A spokesperson elaborated on the plans for the ongoing renewal of Ferguslie Park, which will reimagine underused land, enhance green spaces, and support local community initiatives. To date, 101 newly constructed homes have replaced the site that was once occupied by St Fergus Primary School.

However, Scotland still grapples with a harsh housing shortage. Powering the property market, this has placed numerous Scots in an untenable scenario as homelessness rates continue on an upward trajectory. The Scottish Government was criticised for slashing its affordable housing budget by approximately £200 million this year.

Around 93,938 privately-owned residences remain unoccupied nationwide. This is in sharp contrast to the record 30,000 Scots presently categorised as homeless, which includes an unfortunate 10,000 kids stuck in provisional accommodation.

Last month, we spoke to homeless people in Glasgow who expressed their frustrations at the staggering number of abandoned properties.

Activists have been consistently advocating for councils to have enhanced powers to enforce compulsory acquisition orders. This will facilitate the purchase of unoccupied residences and their conversion into homes for the homeless.

The West Scotland MSP Clark commented: “About 100,000 homes across Scotland stand empty at any given time. This is nothing short of an outrage.”

The Labour politician suggested that the government could consider initiating legal action and implement an extensive national acquisition policy for purchasing private properties.

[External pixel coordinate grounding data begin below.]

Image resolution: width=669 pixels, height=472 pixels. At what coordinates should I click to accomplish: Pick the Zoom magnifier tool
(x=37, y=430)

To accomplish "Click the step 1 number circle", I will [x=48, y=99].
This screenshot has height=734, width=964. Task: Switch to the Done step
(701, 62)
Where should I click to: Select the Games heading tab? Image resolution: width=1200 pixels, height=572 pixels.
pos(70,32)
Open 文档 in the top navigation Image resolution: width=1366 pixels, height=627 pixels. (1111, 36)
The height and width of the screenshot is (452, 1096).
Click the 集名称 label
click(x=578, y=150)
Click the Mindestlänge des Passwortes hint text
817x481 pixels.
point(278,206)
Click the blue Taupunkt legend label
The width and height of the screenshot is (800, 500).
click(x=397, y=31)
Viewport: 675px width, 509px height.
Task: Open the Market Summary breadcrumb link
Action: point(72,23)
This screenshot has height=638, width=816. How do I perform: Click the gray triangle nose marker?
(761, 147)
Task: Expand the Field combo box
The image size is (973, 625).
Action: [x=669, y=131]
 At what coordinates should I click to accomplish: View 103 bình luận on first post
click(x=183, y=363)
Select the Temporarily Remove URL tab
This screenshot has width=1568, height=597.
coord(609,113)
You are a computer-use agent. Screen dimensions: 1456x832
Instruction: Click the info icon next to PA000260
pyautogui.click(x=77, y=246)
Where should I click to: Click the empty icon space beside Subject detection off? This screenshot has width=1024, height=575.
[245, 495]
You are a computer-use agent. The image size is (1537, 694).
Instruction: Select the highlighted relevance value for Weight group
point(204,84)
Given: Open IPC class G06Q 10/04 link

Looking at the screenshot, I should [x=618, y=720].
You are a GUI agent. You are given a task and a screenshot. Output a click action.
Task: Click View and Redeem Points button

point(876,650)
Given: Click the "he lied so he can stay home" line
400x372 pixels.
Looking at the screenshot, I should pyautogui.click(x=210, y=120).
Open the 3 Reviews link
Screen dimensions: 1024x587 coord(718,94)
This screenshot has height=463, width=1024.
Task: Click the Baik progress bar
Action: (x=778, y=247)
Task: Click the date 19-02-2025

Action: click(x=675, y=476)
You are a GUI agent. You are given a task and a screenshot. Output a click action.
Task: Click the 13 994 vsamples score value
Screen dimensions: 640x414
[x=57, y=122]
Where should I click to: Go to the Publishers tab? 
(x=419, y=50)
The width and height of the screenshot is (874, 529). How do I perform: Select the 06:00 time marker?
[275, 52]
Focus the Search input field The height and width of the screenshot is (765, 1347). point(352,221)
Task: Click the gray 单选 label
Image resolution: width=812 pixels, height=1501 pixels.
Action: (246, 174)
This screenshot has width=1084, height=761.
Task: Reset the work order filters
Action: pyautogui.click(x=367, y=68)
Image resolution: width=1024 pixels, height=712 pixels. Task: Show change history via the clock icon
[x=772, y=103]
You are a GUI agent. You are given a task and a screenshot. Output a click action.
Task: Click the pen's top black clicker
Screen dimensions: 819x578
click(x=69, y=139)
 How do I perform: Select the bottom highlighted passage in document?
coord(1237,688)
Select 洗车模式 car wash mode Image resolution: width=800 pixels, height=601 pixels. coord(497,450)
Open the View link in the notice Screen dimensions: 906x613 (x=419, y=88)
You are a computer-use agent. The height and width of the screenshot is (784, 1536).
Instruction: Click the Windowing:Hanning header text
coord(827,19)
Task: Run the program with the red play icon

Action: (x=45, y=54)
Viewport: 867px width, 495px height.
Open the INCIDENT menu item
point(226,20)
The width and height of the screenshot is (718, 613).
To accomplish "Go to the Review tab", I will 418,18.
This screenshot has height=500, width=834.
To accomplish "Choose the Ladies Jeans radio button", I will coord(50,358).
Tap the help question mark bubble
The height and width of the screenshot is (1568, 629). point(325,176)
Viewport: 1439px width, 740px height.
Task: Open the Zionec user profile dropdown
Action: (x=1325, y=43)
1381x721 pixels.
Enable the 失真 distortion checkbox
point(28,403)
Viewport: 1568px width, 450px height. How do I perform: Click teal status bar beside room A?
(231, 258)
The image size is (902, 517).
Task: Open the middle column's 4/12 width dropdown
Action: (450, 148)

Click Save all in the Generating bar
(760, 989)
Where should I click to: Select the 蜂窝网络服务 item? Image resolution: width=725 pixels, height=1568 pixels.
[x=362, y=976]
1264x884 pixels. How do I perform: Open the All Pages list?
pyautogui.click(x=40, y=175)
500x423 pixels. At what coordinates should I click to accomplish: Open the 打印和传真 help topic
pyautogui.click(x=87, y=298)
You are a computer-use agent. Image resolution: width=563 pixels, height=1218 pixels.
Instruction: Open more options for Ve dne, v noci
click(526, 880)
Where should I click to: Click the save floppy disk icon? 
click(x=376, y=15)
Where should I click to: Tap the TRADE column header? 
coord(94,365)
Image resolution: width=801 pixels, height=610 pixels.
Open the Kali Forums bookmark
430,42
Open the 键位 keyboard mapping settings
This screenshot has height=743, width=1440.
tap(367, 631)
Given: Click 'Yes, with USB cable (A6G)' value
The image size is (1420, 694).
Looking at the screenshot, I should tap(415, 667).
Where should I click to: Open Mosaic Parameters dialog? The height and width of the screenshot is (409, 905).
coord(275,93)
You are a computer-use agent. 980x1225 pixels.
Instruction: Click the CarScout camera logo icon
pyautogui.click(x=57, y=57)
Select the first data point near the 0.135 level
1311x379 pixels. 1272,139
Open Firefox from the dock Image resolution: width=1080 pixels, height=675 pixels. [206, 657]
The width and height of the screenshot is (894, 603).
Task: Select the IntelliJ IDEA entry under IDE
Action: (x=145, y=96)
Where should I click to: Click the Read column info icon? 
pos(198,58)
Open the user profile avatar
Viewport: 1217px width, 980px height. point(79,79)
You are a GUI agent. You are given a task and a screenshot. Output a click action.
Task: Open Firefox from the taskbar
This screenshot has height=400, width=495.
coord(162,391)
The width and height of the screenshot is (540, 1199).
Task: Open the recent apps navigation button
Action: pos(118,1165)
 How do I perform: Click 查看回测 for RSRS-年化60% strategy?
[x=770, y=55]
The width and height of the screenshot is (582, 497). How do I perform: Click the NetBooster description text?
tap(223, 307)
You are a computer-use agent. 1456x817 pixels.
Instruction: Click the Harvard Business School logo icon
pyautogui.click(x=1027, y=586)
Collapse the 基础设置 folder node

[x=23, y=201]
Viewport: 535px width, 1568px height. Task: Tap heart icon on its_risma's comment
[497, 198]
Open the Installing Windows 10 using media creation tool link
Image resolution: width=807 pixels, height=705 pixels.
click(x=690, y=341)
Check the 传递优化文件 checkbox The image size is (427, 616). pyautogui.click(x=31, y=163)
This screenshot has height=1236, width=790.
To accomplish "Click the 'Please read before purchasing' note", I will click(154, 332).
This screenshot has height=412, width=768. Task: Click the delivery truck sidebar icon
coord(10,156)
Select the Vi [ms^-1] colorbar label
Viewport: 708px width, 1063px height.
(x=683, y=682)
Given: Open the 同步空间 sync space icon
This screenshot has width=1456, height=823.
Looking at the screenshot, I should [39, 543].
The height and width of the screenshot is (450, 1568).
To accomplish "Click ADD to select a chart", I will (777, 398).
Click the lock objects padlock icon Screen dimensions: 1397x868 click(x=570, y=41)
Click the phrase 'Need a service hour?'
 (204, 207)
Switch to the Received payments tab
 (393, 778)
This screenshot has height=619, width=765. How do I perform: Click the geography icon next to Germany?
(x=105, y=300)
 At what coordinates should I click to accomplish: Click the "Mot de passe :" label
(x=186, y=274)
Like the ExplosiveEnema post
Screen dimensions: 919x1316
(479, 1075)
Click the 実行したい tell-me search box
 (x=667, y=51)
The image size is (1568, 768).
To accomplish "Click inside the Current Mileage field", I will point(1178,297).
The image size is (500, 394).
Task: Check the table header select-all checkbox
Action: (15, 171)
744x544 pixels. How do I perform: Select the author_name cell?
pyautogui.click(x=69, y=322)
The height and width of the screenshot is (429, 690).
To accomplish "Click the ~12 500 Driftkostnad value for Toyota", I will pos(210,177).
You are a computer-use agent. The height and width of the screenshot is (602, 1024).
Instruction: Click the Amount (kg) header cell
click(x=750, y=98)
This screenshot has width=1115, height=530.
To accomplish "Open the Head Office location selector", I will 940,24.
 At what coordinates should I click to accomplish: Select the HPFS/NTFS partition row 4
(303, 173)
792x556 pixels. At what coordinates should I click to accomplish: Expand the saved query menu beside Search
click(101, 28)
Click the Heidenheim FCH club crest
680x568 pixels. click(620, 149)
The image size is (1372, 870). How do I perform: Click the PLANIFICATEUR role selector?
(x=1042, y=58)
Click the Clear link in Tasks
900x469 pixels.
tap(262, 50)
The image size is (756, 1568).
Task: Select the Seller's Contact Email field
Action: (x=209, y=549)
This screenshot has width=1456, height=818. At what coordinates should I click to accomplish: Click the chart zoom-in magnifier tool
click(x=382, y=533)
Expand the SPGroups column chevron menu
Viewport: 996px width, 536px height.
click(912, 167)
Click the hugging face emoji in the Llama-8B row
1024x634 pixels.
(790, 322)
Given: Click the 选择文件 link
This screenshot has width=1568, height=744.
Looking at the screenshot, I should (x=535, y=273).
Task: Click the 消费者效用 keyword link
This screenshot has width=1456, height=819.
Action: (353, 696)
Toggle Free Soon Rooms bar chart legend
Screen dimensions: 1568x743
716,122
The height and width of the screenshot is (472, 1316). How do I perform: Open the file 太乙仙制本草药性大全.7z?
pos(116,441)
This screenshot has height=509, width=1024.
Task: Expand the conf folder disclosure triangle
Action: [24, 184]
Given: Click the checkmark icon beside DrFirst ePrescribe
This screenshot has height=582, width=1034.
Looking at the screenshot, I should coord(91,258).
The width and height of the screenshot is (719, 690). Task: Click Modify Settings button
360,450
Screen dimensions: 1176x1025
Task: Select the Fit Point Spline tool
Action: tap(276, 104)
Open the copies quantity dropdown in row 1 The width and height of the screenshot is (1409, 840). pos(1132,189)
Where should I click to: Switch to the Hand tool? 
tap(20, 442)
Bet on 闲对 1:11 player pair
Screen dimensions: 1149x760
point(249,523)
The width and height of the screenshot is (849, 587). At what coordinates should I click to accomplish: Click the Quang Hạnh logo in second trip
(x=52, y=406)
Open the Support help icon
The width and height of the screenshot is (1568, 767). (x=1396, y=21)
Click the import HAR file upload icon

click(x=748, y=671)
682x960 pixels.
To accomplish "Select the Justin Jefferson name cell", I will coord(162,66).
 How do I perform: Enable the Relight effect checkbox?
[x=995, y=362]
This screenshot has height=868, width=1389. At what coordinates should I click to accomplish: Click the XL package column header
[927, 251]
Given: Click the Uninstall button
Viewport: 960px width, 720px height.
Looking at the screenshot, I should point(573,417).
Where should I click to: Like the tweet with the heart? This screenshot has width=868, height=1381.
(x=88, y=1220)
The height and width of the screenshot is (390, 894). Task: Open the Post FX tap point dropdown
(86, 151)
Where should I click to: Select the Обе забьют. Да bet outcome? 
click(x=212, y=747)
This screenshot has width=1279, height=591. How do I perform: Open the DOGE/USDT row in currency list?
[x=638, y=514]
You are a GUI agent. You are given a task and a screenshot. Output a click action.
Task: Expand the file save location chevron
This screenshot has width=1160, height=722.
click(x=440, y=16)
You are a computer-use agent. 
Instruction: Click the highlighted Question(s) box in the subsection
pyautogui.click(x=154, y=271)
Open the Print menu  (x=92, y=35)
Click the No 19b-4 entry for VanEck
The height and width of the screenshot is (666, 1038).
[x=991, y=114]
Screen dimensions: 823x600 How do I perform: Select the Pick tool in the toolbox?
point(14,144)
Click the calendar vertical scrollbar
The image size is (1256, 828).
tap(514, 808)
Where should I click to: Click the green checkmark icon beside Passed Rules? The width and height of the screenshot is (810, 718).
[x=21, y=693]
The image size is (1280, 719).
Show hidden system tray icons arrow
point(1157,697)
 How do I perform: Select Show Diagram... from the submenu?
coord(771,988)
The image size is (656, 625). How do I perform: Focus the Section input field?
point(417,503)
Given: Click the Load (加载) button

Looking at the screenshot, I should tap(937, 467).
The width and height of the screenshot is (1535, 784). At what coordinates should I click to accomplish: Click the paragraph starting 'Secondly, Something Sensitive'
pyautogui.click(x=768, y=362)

The Holyrood government mentioned that the Scottish Empty Homes Partnership, sustained by £423,000 in additional funding for this year, has helped restore 9000 vacant homes since 2010.

Paul McLennan, Housing Minister said: “We aim to work in alliance with local councils, housing associations, and others to enhance the distribution of more affordable homes. Most of these would be assigned for social rent, in line with supporting the purchase of existing properties.”